Maersk has been obliged to issue a profit warning ahead of the publication of its half-year results on 18 August after its earnings guidance proved to be “overly optimistic”, according to consultant Alphaliner.

The Danish transport group issued the “adjustment to expectations” to the stock exchange, based on challenging trading in the second quarter.

It said it saw profitability “negatively impacted”, with a 28% increase in bunker prices over the same period of 2017, and a 1.2% drop in average freight rates.

In its Q1 results, published in May, Maersk confidently reiterated its full-year guidance of an ebitda of $4bn-$5bn with a net profit above the 2017 figure of $356m.

However, CEO Soren Skou said spot rates suffered a “significant drop” in the second quarter and Maersk Line had continued to experience “very high” bunker prices, for which it had “not been able to get fully compensated in freight rates”.

As a consequence, Mr Skou said, Maersk’s 2018 guidance was being downgraded to an ebitda of $3.5bn-$4.2bn and an, as yet unspecified, lower but still “positive” net profit.

“While east-west spot freight rates are holding up well, freight rates on several north-south tradelanes have tumbled under pressure from overcapacity,” noted Alphaliner.

“Maersk, which has a significant exposure on the north-south tradelanes, would be particularly impacted by the weaker rates on these routes.”

Indeed, spot rates between Asia and South America, for instance, have fallen dramatically since the beginning of the year, and last week the Shanghai Containerized Freight Index (SCFI) recorded a further $355 slump in rates to Santos to $1,576 per teu, which compares with the market rate of over $3,000 in January.

During Maersk’s Q1 earnings call, chief commercial officer Vincent Clerc conceded that the carrier had been unable to pass on to shippers the full extent of the fuel increase, and added that it had been “pretty dicey” to renegotiate contracts during a period of escalating bunker prices.

Maersk reported an “unsatisfactory” underlying net loss of $239m in the first quarter and pledged that it had “a number of plans in place” to reduce its costs, including capacity reductions and feeder optimisation.

But despite the profit warning, Maersk saw its shares bounce back by around 7% yesterday, as investors regarded the revised guidance as “not as bad as feared”, along with Mr Skou’s prediction of improved rates in Q3.

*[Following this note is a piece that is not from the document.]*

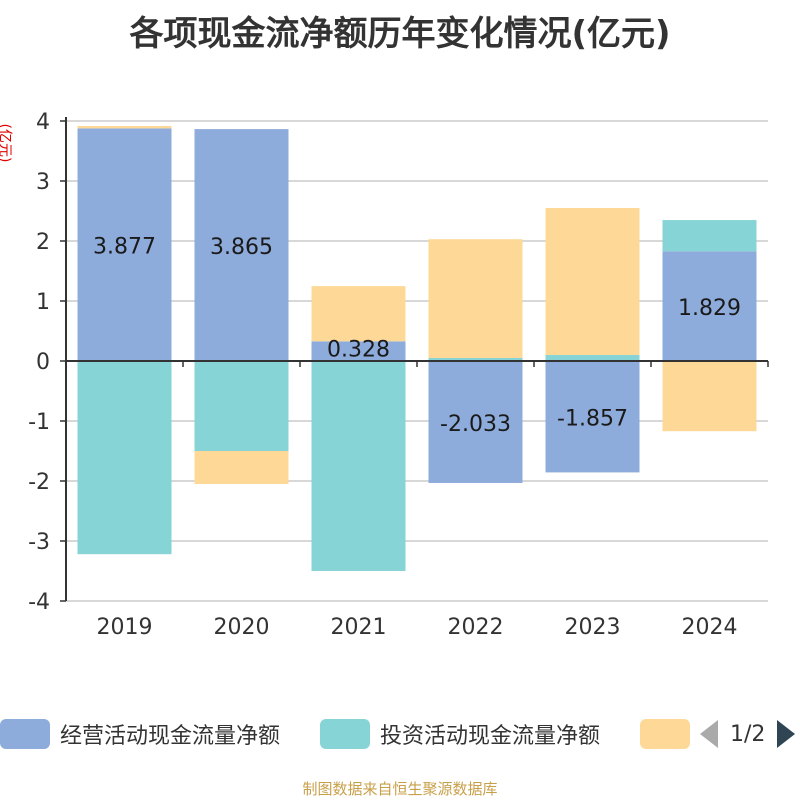 The image size is (800, 800). I want to click on data-label-2019: 3.877, so click(124, 248).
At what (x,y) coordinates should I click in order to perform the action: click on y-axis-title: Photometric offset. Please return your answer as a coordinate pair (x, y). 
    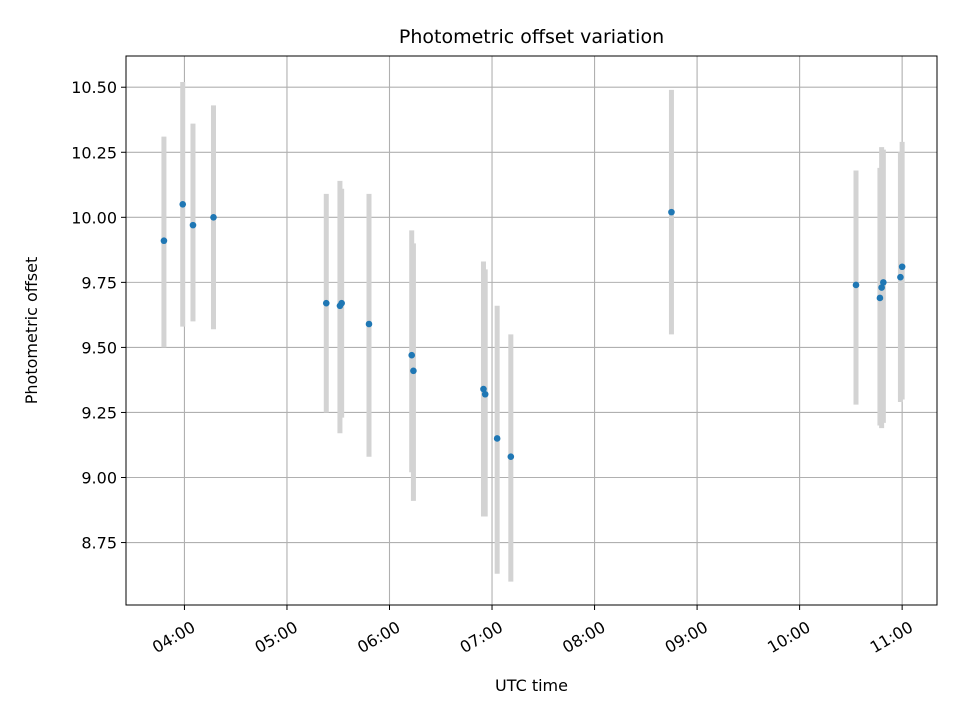
    Looking at the image, I should click on (32, 331).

Maersk’s stock price had tumbled around 22% on concerns of a “loss of focus” at the Copenhagen headquarters, along with fears of an escalating trade war between the US and China impacting liftings.

Elsewhere, Hapag-Lloyd is scheduled to announce its H1 interim results on Friday. The Hamburg-headquartered carrier issued a profit warning on 29 June, based on the first five months’ trading and blaming the rise in fuel costs and charter rates together with “persistently low freight rates”.

In the first quarter, the liner industry cumulatively lost around $1.2bn, based on the financials of the carriers that report their results.